Agentforce 3 Salesforce

In questo modo, Salesforce ha creato un modello ibrido in cui l’AI gestisce la maggior parte delle interazioni, mentre l’umano interviene nei casi più complessi o quando serve empatia. Una formula che riduce drasticamente i costi, mantenendo un livello di servizio accettabile.

Benioff ha sottolineato che l’AI non ha solo “sfoltito” la forza lavoro, ma ha aperto opportunità che prima erano impensabili. “In 26 anni, Salesforce non era mai riuscita a richiamare oltre 100 milioni di lead perché non avevamo abbastanza persone. Ora un agente AI li sta contattando uno per uno.” In altre parole, mentre migliaia di operatori hanno perso il posto, l’AI ha permesso di sbloccare un potenziale commerciale enorme, che potrebbe tradursi in maggiori ricavi per l’azienda.

Una tendenza in crescita

Salesforce non è nuova a ristrutturazioni spinte dall’AI. Già a febbraio 2025 aveva eliminato circa 1.000 posti di lavoro, compensando con nuove assunzioni nel reparto vendite. Allora la decisione era stata descritta come una “pausa di assunzioni” in attesa che la produttività dell’AI crescesse. Oggi appare chiaro che quella fase era solo l’inizio di una transizione più radicale.

Il modello Salesforce potrebbe diventare un precedente importante per l’intero settore. Il contact center e i servizi di assistenza clienti sono infatti tra gli ambiti più facilmente sostituibili con AI avanzata, tanto che altri player (da Microsoft a piattaforme UCaaS e CCaaS) stanno già sperimentando soluzioni simili.
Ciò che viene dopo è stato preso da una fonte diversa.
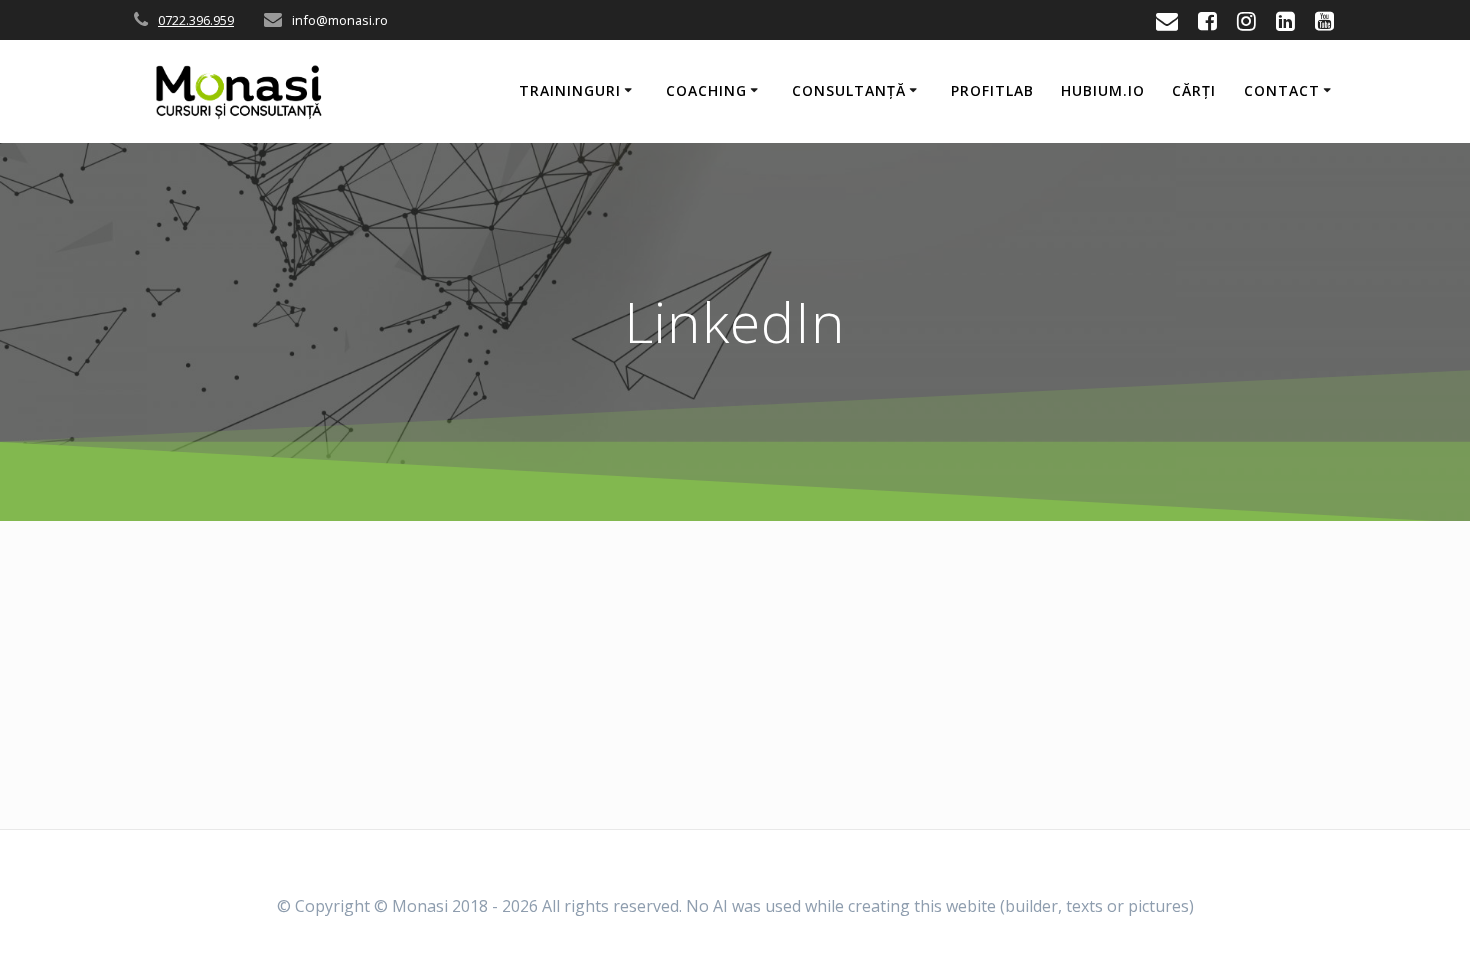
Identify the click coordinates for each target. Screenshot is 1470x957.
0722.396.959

La discrepanza tra le parole di Benioff e i fatti di oggi apre una questione più ampia: quanto possiamo fidarci delle dichiarazioni dei CEO sul futuro dell’AI e del lavoro? Gli analisti sottolineano che i leader aziendali hanno interesse a evitare allarmismi prematuri. Annunciare tagli in anticipo rischia di minare la motivazione interna, scatenare proteste o generare pubblicità negativa che può impattare clienti e investitori. Da qui la tendenza a descrivere l’AI come “complementare” prima di svelarne i veri effetti occupazionali.

Inoltre, la velocità dello sviluppo tecnologico rende difficile fare previsioni attendibili e ciò che sembra uno strumento di supporto in fase di test può diventare, una volta scalato, un sostituto a tutti gli effetti.

Il caso Salesforce è certamente un campanello d’allarme. Non si tratta di un ridimensionamento dovuto a crisi economiche o ristrutturazioni tradizionali: qui i 4.000 posti sono stati eliminati perché un algoritmo ha preso il loro posto. È il segno che l’impatto dell’AI sul lavoro non è più un tema per futurologi, ma una realtà che si misura in migliaia di carriere interrotte. Al tempo stesso, il modello ibrido adottato (AI in prima linea, umani di supporto) potrebbe diventare lo standard in molti settori.